* Фрагмент текста *
□ □ □

Я видел Эда на улице не так давно: его волосы слегка поседели, он стал тяжелым и зрелым. Побывав здесь, я испытал искушение спросить его, помнит ли он, но воздержался, потому что мне смутно казалось, что он не вспомнит или же прокомментирует это с недавно приобретенной религиозной точки зрения — и тогда мы могли бы поссориться.

ГЛАВА XL. СТАРЫЕ МЕСТА И СТАРЫЕ МЕЧТЫ

Но школа по соседству произвела на меня самое жестокое впечатление из всех. Я зашел туда потому, что стояла середина августа, шли предварительные осенние ремонтные работы, и здание было открыто. Повсюду бродили рабочие — плотники, маляры, стекольщики. Я не подозревал, насколько прочна моя память на эти старые места, пока не перешагнул порог, не увидел чуланы, где мы привыкли вешать шляпы и пальто на свои гвозди, и не поднялся по лестнице в класс седьмого года обучения — именно в него меня определили по нашему прибытию в Варшаву.

Вот он, точно таким, каким я его оставил, судя по всему, — те же стены, те же парты, тот же учительский стол. Но какими маленькими стали парты — в них едва ли можно было теперь втиснуться, даже если сделать скидку на тесноту! Потолок и стены казались совсем не такими высокими и далекими, какими виделись некогда. За тем самым столом сидела Мей Калверт, наша учительница — ныне покойная, как сказал мне кто-то позже, цветущая девушка девятнадцати или двадцати лет, которая в то время казалась одним из самых восхитительных существ на всем белом свете. У нее были такие прекрасные голубые глаза, такие светло-каштановые волосы, такое округлое, здоровое, крепкое тело. И она была так привязана ко мне! Однажды, сидя за моей маленькой партой (она была пятой спереди во втором ряду, если считать от западной стены комнаты), она остановилась, положила руку мне на голову и щеку, прикоснувшись к шее и уху, а я покраснел, одновременно трепеща от удовольствия. Видите ли, до того я воспитывался в католической школе — если это вообще можно назвать воспитанием, — и процесс этот оказался крайне унылым: облаченные в черное, затянутые в корсеты монахини. Но здесь, в этой теплой, дружелюбной комнате, среди привлекательных девочек и по большей части добродушных и компанейских мальчиков, с учительницей, которая проявляла ко мне интерес, я чувствовал себя словно в каком-то школьном раю, в нирване принудительного образования.

□ □ □

* Задание *
Назовите все профессии рабочих, которые упомянуты в отрывке о школе выше.

* Раздел данных *
□ □ □

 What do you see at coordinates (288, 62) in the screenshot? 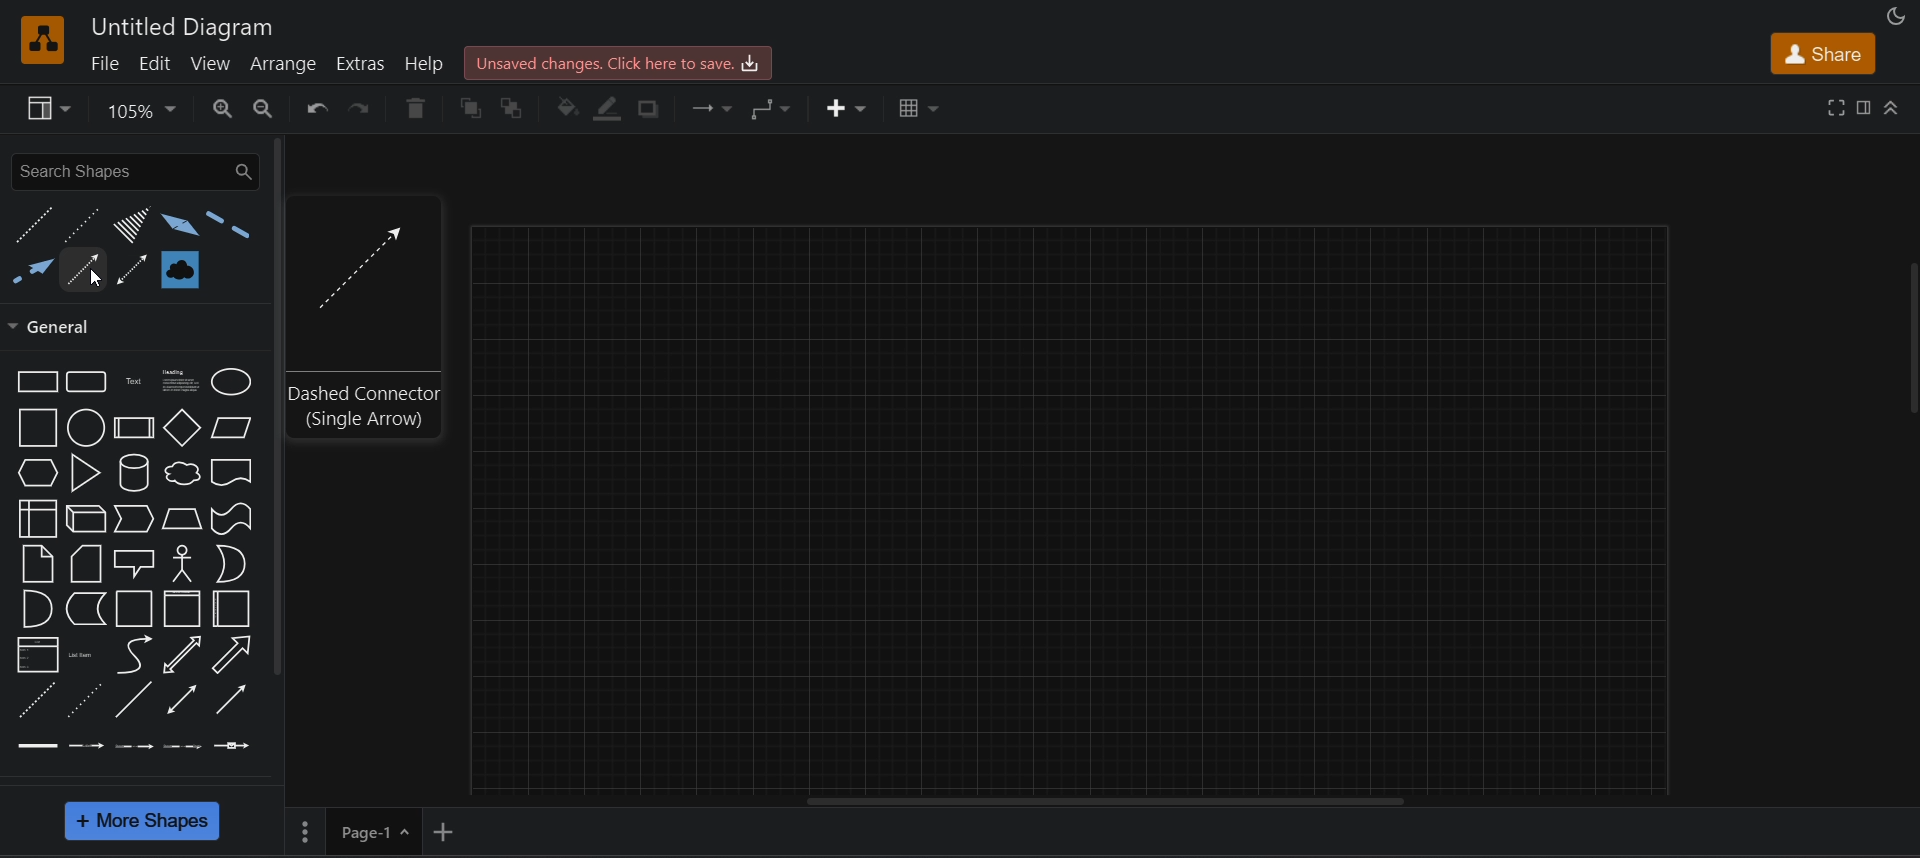
I see `arrange` at bounding box center [288, 62].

□ □ □

* Ответ *
Это плотники, маляры и стекольщики.